The effect of this attempted reversal, which CMS seeks unlawfully to make retroactive, would substantially eliminate Medicaid net sales of Acthar Gel, and significantly undermine Mallinckrodt’s efforts to continue building on its investment in non-sales and marketing activities of more than $500 million to modernize Acthar Gel – value demonstrated, in part, by positive clinical results for challenging-to-manage sub-populations including, for example, in rheumatoid arthritis. Importantly, the CMS decision risks the availability of the drug for some of America’s poorest and most vulnerable patients.
More broadly, if implemented, this CMS decision could impede Mallinckrodt’s ability to continue its current pace of additional investment of hundreds of millions of dollars in research and development for a pipeline that seeks to benefit often very sick patient populations with some of the fewest treatment options available. The company’s current research and development activities are focused on amyotrophic lateral sclerosis (also known as ALS, or Lou Gehrig’s disease), Duchenne muscular dystrophy, Niemann-Pick disease type C, hepatorenal syndrome type-1 and severe burns, among others.
The context surrounding this matter and the company’s rationale for the action it has taken follow.
Program background
The U.S. Congress established the Medicaid Drug Rebate Program in 1990 to reduce the federal and state costs of most outpatient prescription drugs dispensed to Medicaid patients. In order for manufacturers to help ensure access of eligible patients to those outpatient drugs covered by the Program, manufacturers are required to enter into, and have in effect, a national drug rebate agreement with the government in exchange for state Medicaid coverage of the applicable drug. In turn, a manufacturer provides rebates to the states, which facilitates access to medicine by America’s poorest patient populations.
The Medicaid rebate amount is a complex calculation. One crucial component of that calculation is a drug’s “base date AMP,” a baseline measure related to the drug’s price during a statutorily specified window of time. Because the base date AMP is used to calculate Medicaid rebates typically for the entire life of the relevant drug product, it is critically important that it be accurate.
The facts and Mallinckrodt’s arguments in the lawsuit
Based on submission of supportive clinical data, the U.S. Food and Drug Administration (FDA) approved Acthar Gel in 2010 for treatment of a new indication – infantile spasms (IS) – while also reaffirming approval of 18 other Acthar Gel indications and modernizing the label. Upon the basis that Acthar Gel with the IS indication was approved in 2010 under an original New Drug Application (NDA), CMS expressly authorized (twice) in writing in 2012 the establishment of a new “base date AMP” for Acthar Gel. The new base date AMP took effect at the beginning of 2013 and has been used to calculate Medicaid rebates ever since.
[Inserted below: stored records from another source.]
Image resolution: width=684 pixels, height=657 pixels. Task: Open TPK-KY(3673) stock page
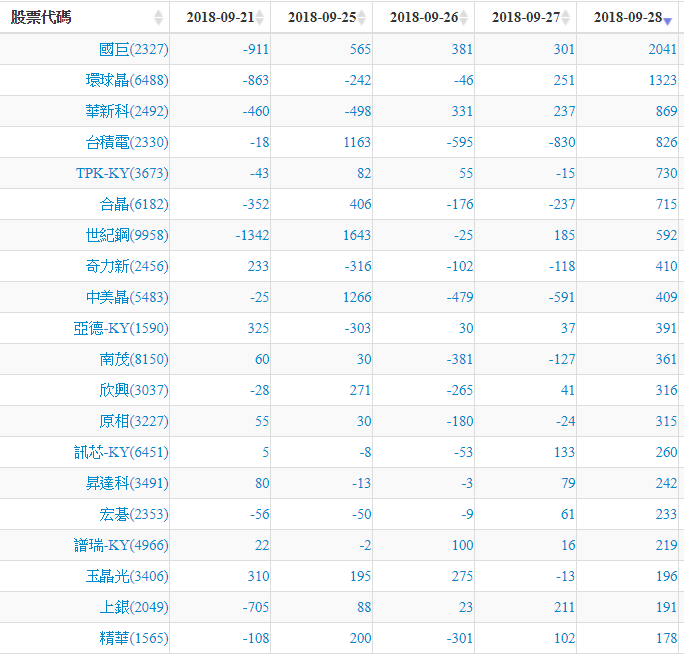[x=122, y=174]
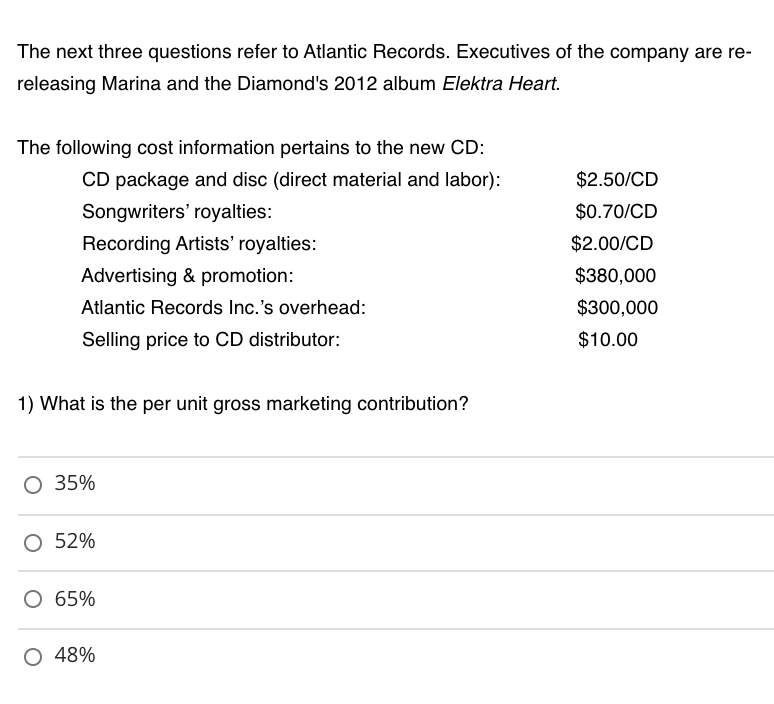This screenshot has height=704, width=774.
Task: Click the 35% answer label text
Action: click(75, 483)
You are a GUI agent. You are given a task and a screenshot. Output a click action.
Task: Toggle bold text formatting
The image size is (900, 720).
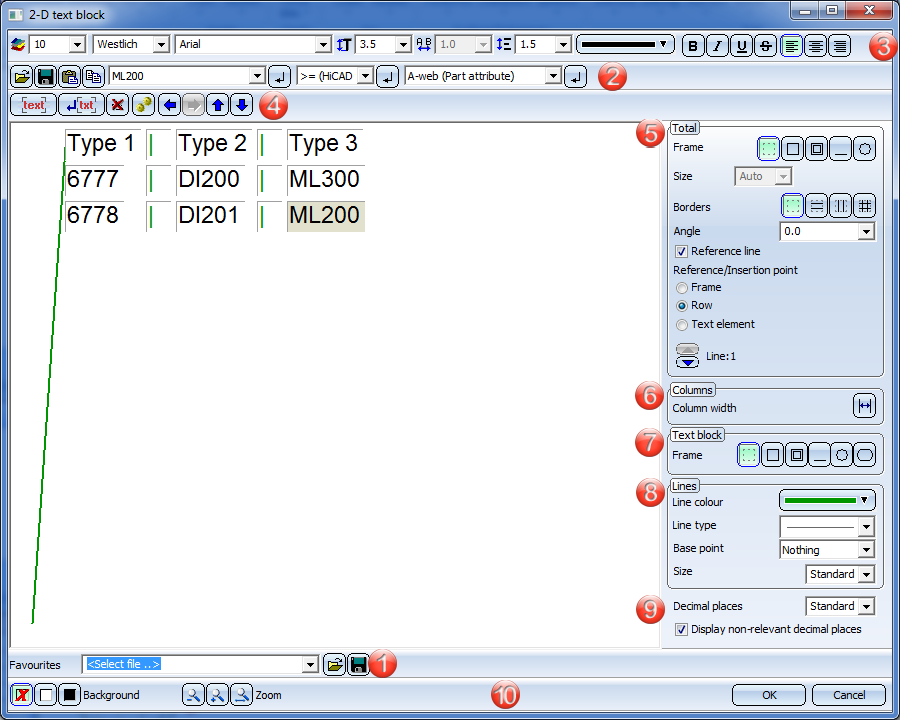[x=692, y=45]
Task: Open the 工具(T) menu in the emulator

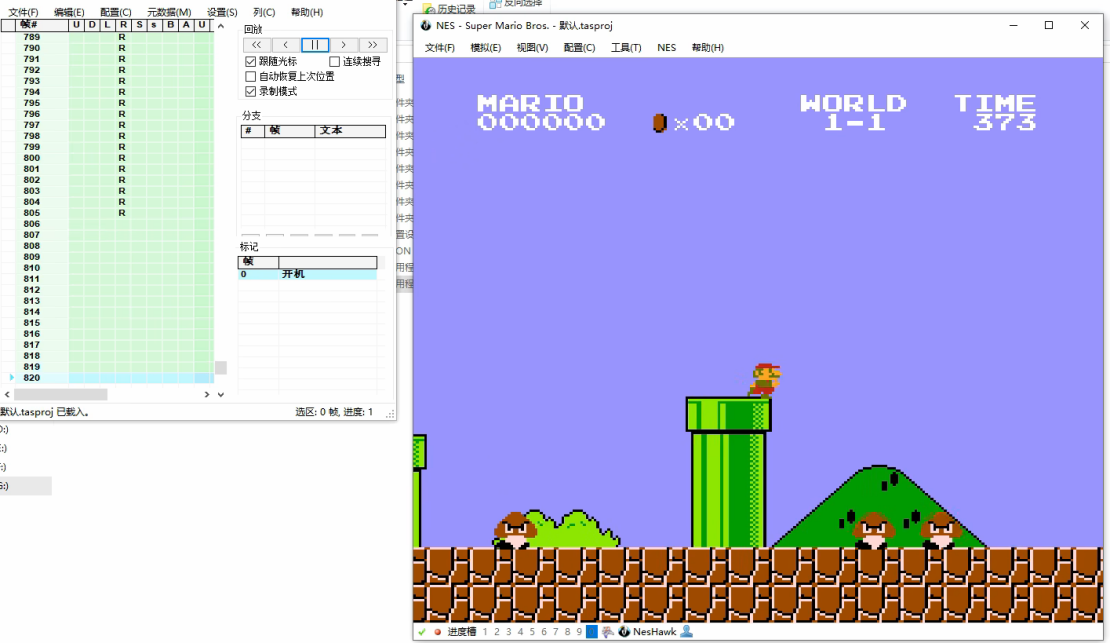Action: [x=626, y=47]
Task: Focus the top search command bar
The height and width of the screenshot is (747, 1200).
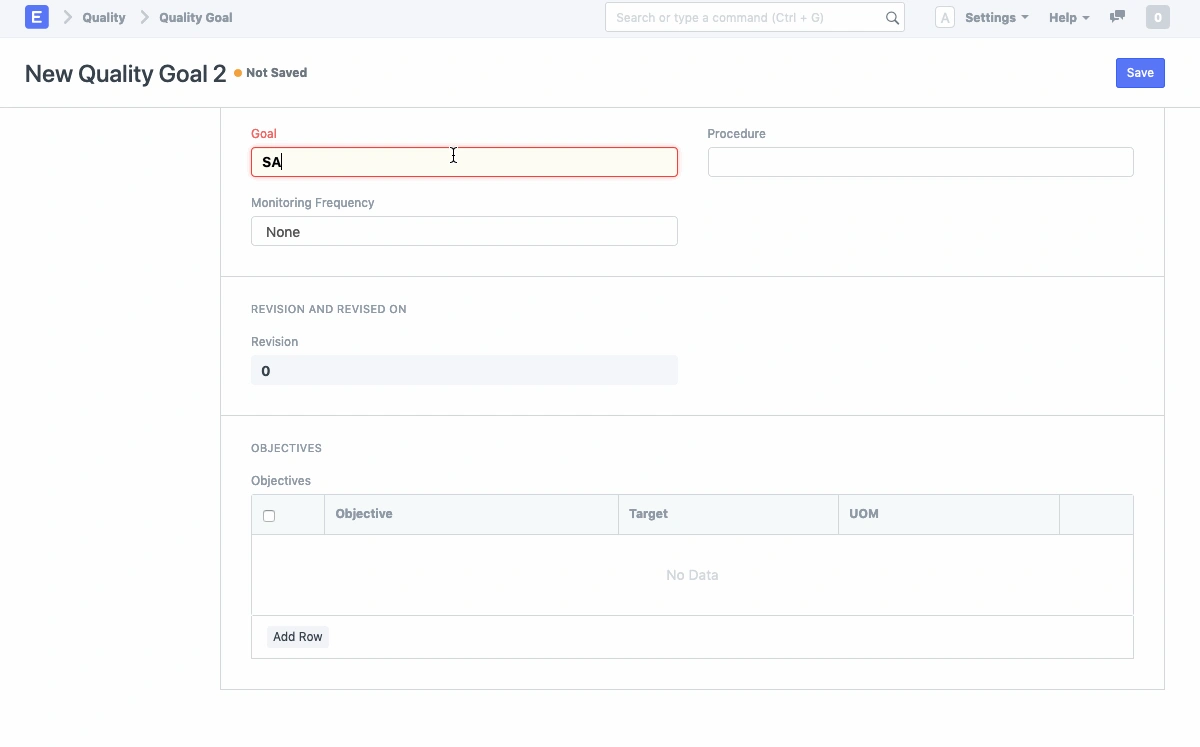Action: (745, 18)
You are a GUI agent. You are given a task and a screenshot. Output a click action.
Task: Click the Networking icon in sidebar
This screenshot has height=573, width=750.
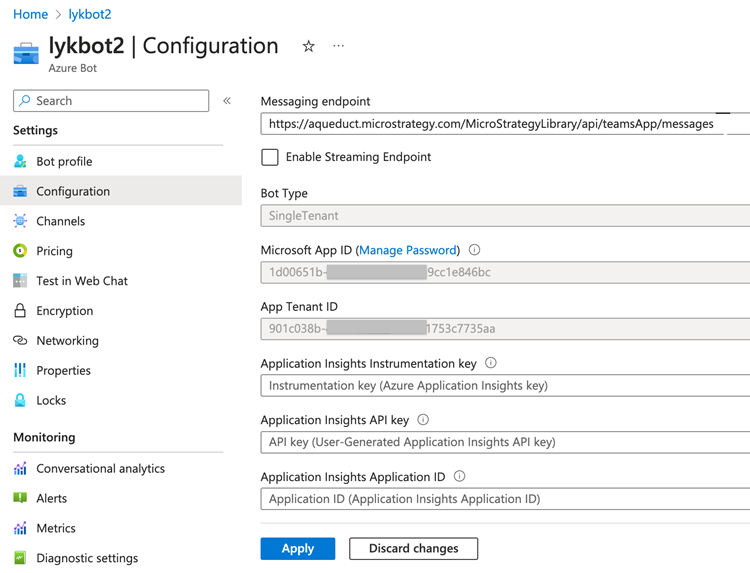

For more than three years, Acthar’s previous owner and Mallinckrodt relied on CMS’s written authorization to determine the appropriate calculation for Acthar Medicaid rebates, which CMS readily accepted and approved. Not until 2016 did CMS raise any issue.
In the lawsuit, Mallinckrodt has argued that CMS’ 2012 decision that Acthar Gel with the IS indication is eligible for a new base date AMP was and is legally and factually correct for several independent reasons, including:
- First, the U.S. Congress has mandated that each covered outpatient drug produced or distributed under an FDA-approved “original NDA1” must be treated as a distinct “single source drug2” eligible for its own base date AMP under the Program3. Acthar Gel with the IS Indication is produced and distributed under an original NDA approved by the FDA.
- Second, Acthar Gel with the IS Indication falls squarely within the definition of “single source drug” contained in CMS’ own Medicaid drug rebate regulations.
- And, third, in both August and September 2012, CMS expressly agreed with the then-owner of the drug, Questcor Pharmaceuticals, in writing, that Acthar Gel with the IS indication is eligible for its own base date AMP.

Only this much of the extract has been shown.